The last few weeks have been hard. Wyatt started sleeping through the night... or what he considers the night. I've been hoping every night for months that we would reach this point. Then life would be easier; things would flow normally. Right? Wrong. He sleeps for 10 hours, meaning morning is 5:30 AM. We've tried pushing bed time, letting him cry in the morning, and numerous other things. 5:30 it is.
Yesterday, I hit the wall. I'm tired! 5:30 is not when my body wants to wake up. Going bed in time to wake up at 5:30 is not when I want to go to bed. After being up with a whiny yet energetic baby for an hour, I fell apart. How could I keep going? Cory helped me calm down, we got back on track, and the day started. We've been giving Wyatt a new food at breakfast every few days, and it was time for yogurt. I've been reading about when to give what foods and felt good about this. It would be so fun for something other than baby cereal or fruits and veggies.

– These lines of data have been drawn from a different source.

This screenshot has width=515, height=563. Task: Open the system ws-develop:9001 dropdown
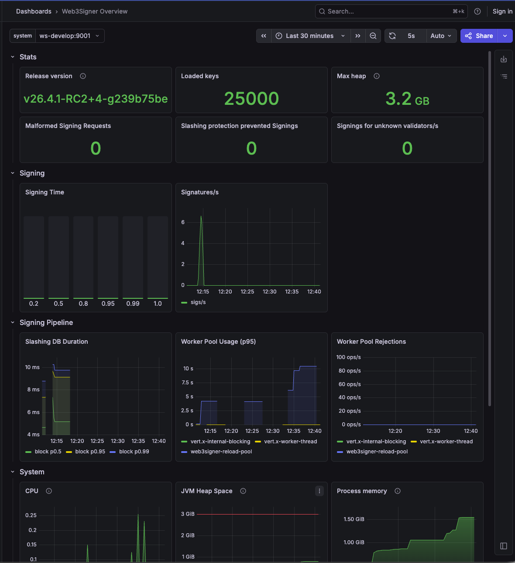[x=69, y=36]
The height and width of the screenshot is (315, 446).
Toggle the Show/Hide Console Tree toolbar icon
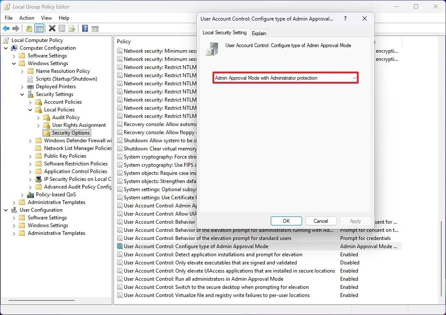39,29
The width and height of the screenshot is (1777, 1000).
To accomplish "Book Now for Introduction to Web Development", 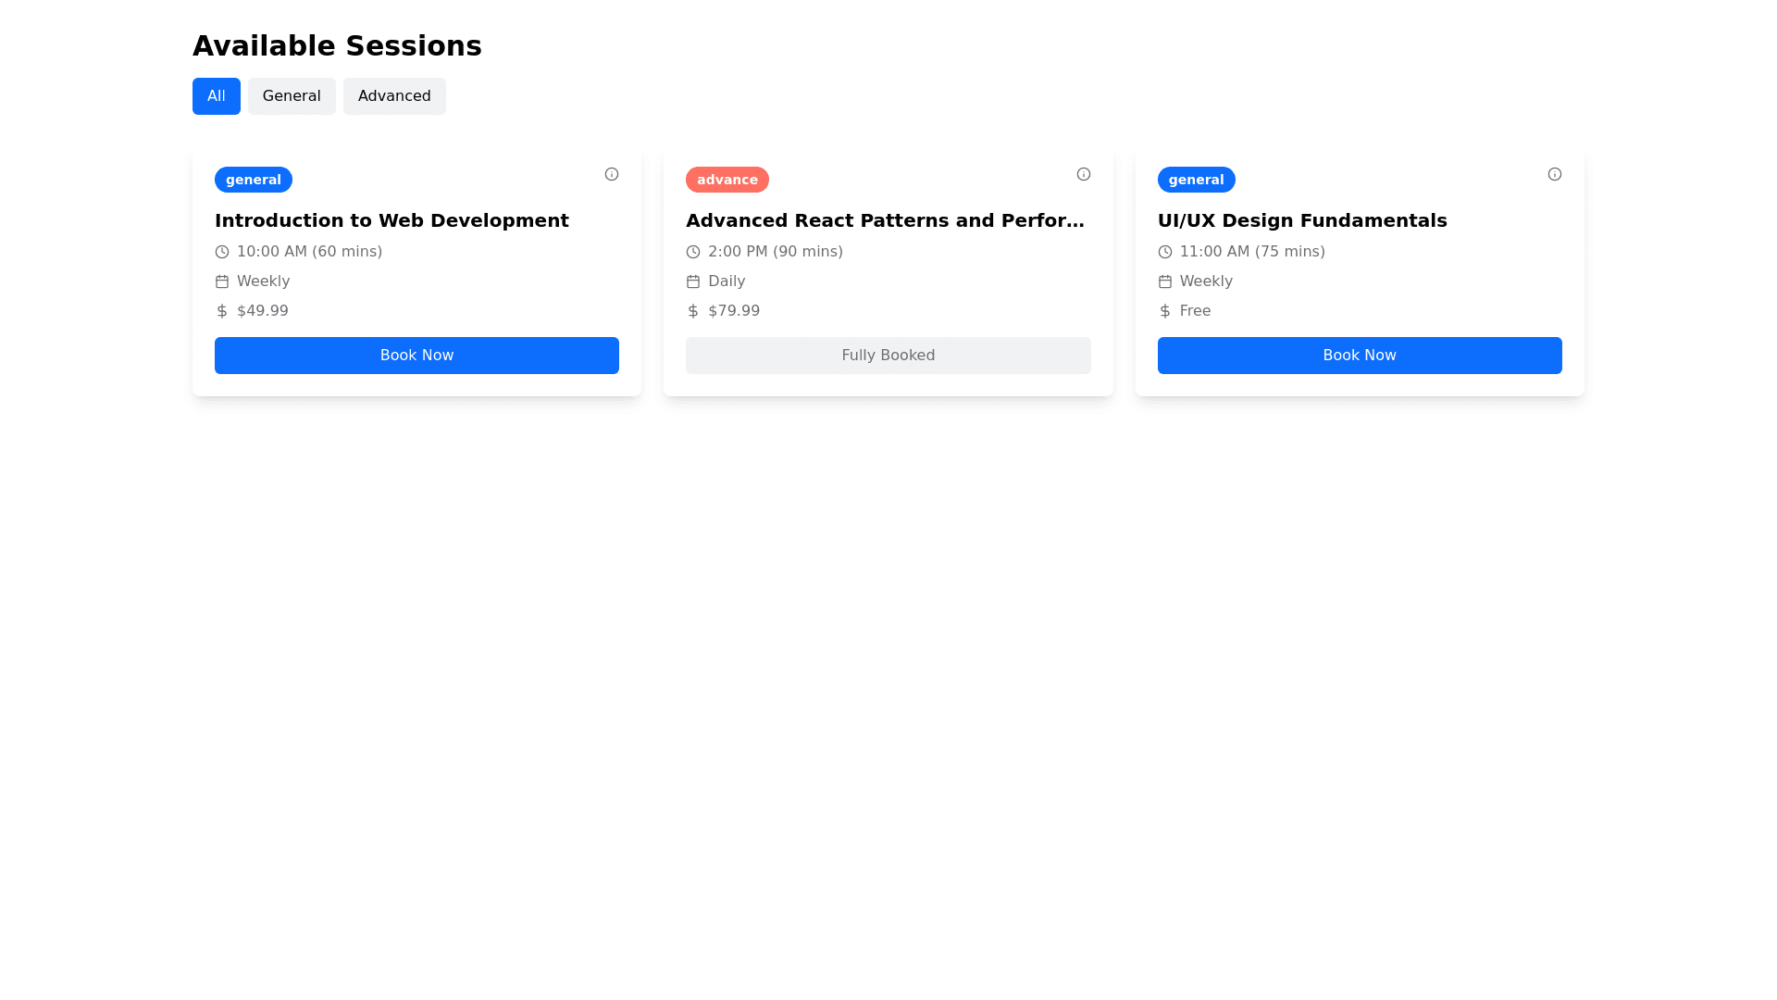I will tap(416, 356).
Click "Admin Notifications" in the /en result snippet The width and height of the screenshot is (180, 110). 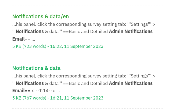(x=131, y=31)
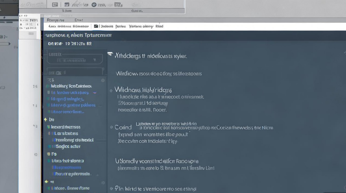Click the dark envelope icon before 'Jndonie'
The width and height of the screenshot is (346, 193).
[96, 26]

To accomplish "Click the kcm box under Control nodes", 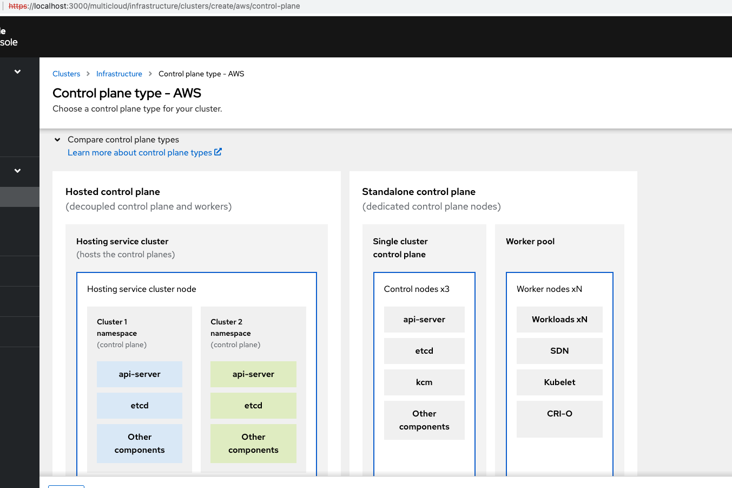I will pyautogui.click(x=424, y=382).
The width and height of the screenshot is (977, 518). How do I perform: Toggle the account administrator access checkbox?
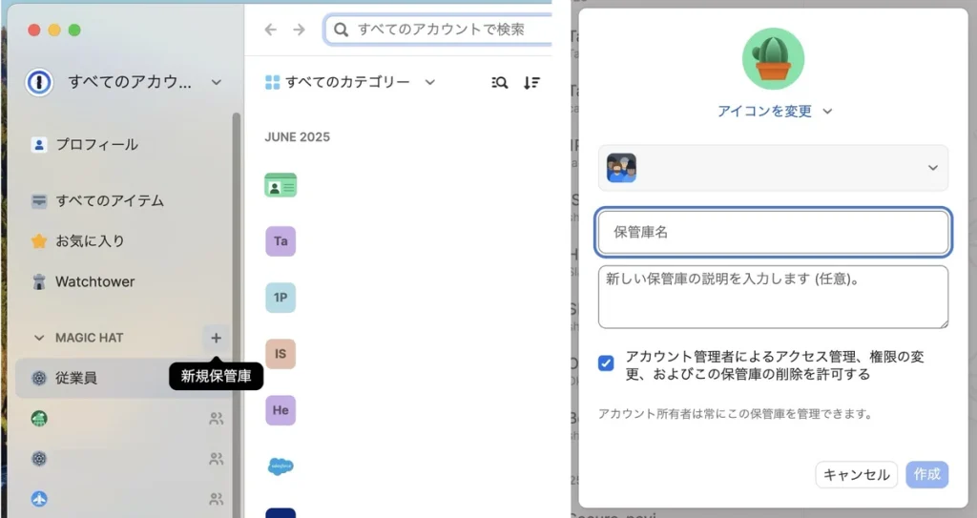pyautogui.click(x=606, y=363)
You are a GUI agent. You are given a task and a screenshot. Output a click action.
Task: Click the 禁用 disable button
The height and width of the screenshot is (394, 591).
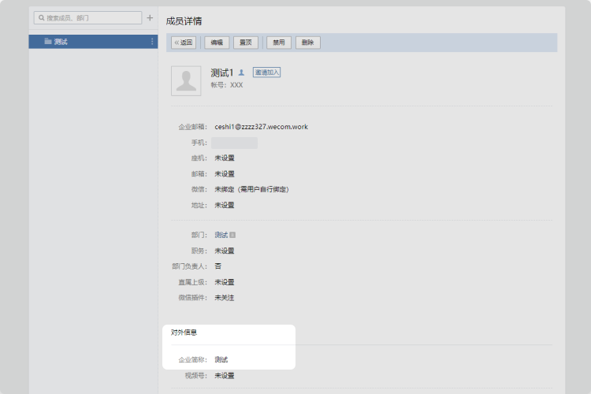pos(278,43)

He loved it for a few minutes... Then I noticed the hives. There were just a few red bumps by his eye where he had rubbed (Wyatt's great at spreading food everywhere on himself) So we stopped, cleaned up, and took stock of the situation. Thankfully, he had just a few spots on bumps - almost all where he had food on him and they disappeared within minutes. My mom has some unfortunate experience with allergies, having discovered Laura's peanut allergy as a toddler. She talked me through what to watch for. I think it may have just been a little early for dairy. No big worries yet.
And more importantly, I was reminded of how important my baby and my job as a mom are. Even that little bit of hurt was more than I wanted him to have. The rest of the day was enjoyable, not a burden. It is a blessing to be here with him and to take care of him. It's not going to be easy. He doesn't make it easy as he gets into everything. I have to look at what is good in that - he's learning, he's exploring, he's growing.
More than any other time in my life, I'm content with where God has placed me. It's easy to let the little things take over and rob the joy from that. Today I make the choice to live abundantly in His love and His will. I am thankful for the opportunity to take changes with a smile and a prayer for guidance. No more fear and stress as a first response. Hopefully, no more at all!
Good on you Denise! You are a great mom!